I’ve learned some things about sprouting fodder that I either didn’t know, or didn’t pay attention to, when I began. Oh, the first couple of weeks went well, but then something went wrong. At first the barley looked fine and grew almost as well, but the smell had changed. Instead of smelling like fresh cucumbers when I cut it up, it took on a smell that was more than a little reminiscent of fresh vomit. (Yeah, sorry, but it did). This happened to coincide with opening a new bag of barley. So I thought maybe it was the seed itself.
I had the husband bring in a different bag of barley, but now it would barely sprout at all. It looked like the photo above with just a few valiant seeds managing to produce grass. Most of the seeds quickly became covered with a white substance. Mold. But how could that be? This mill has too good a reputation and mills too often for me to think I’d gotten more than one fluke bag.
So I headed back to the drawing board, or rather the internet, to see what was going on. Well, I only wasted about ten pounds of seeds before I figured it out. It seems in my haste to grow fodder I’d skimmed over a few of the details. While I was rinsing my emptied trays out with hot water, I was only scrubbing them with soap if they looked bad. But even if I did scrub one out with soap, the water was going through three containers, spreading whatever was in the top ones to the ones beneath, so if those ones weren’t scrubbed it didn’t matter if the bottom one had been.
I ditched all the moldy seed and fodder, no way could I give that to my rabbits or chickens, and did a complete scrub with soap and a bit of bleach for good measure, then rinsed again. I also started rinsing the seeds after the initial soak of a few hours and then returning it to soak again for a while. And I’m happy to say that instead of looking like the tray above, my fodder now looks like it should at three days in, with lots of lovely green blades and nice little roots and nary a bad smell to be found.
What’s the moral of my story? It always, always comes down to cleanliness. And don’t be a lazy shortcutter.
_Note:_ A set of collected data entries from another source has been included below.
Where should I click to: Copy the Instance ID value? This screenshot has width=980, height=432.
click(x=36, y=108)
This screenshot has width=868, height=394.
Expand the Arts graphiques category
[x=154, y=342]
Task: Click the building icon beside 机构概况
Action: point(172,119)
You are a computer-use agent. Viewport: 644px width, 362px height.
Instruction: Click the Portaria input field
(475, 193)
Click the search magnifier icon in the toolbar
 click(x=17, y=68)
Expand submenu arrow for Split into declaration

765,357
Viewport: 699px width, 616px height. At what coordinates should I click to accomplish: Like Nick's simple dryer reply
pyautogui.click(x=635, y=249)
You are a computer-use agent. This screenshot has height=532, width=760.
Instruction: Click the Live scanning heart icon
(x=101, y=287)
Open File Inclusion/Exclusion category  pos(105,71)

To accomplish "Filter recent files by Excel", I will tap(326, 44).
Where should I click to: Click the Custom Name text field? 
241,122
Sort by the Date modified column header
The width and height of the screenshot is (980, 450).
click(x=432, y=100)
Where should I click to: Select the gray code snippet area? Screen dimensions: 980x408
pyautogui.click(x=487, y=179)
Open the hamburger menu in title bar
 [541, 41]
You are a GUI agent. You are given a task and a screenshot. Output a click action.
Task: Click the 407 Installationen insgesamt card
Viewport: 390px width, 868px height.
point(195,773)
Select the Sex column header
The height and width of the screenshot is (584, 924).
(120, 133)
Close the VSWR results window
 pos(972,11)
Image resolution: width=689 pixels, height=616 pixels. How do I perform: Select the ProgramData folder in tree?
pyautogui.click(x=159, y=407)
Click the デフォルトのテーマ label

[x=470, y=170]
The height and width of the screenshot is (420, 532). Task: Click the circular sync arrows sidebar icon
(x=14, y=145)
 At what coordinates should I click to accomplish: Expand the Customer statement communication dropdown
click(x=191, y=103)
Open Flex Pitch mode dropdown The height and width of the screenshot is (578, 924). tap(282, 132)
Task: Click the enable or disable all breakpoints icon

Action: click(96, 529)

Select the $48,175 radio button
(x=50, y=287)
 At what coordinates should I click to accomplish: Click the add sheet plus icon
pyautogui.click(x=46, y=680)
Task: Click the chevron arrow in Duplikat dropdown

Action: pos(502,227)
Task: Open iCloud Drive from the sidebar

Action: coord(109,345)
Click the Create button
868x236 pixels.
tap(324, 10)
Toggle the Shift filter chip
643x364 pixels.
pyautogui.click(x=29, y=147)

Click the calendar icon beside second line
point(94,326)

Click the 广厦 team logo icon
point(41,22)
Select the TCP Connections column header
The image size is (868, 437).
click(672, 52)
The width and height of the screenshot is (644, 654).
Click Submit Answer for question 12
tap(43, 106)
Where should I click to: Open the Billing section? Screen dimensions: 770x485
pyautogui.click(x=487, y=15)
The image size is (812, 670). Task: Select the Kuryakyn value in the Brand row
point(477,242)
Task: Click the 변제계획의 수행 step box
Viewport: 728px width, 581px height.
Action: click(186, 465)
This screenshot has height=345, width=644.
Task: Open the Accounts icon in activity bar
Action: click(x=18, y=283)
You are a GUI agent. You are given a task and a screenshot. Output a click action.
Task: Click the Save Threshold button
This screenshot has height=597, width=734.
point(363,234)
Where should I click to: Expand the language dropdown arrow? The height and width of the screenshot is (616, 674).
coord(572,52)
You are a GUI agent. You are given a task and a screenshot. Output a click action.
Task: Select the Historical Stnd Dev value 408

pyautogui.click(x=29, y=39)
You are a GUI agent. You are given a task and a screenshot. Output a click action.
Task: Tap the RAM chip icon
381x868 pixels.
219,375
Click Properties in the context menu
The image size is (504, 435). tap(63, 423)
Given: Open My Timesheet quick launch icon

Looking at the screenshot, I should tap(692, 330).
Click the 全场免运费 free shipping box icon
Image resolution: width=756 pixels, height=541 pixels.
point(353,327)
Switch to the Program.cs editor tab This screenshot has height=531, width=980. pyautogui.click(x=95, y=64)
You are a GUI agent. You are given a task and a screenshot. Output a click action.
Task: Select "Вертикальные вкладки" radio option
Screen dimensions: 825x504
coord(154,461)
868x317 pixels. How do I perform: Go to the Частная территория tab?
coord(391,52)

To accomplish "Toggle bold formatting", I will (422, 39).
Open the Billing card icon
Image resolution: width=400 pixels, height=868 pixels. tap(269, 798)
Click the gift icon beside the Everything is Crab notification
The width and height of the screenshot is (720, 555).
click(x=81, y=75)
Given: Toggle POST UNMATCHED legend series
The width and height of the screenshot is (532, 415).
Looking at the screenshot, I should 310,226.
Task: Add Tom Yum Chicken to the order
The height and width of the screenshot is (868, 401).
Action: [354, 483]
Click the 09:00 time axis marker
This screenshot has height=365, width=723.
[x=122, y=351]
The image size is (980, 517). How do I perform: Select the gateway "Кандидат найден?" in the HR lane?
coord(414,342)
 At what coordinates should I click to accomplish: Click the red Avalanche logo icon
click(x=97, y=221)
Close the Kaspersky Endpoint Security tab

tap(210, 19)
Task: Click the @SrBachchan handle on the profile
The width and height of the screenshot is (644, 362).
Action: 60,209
And if at first you succeed, but then you stop succeeding, figure out what went wrong and try again.
The suspect seed was perfectly fine so I’m glad I didn’t throw it out. And in my searching I found that I could add a half cup of black oil sunflower seeds to the fodder I was growing to get a little extra boost in nutrition. Tonight is the first night I threw some in. We’ll see how that goes. Hopefully they sprout, too.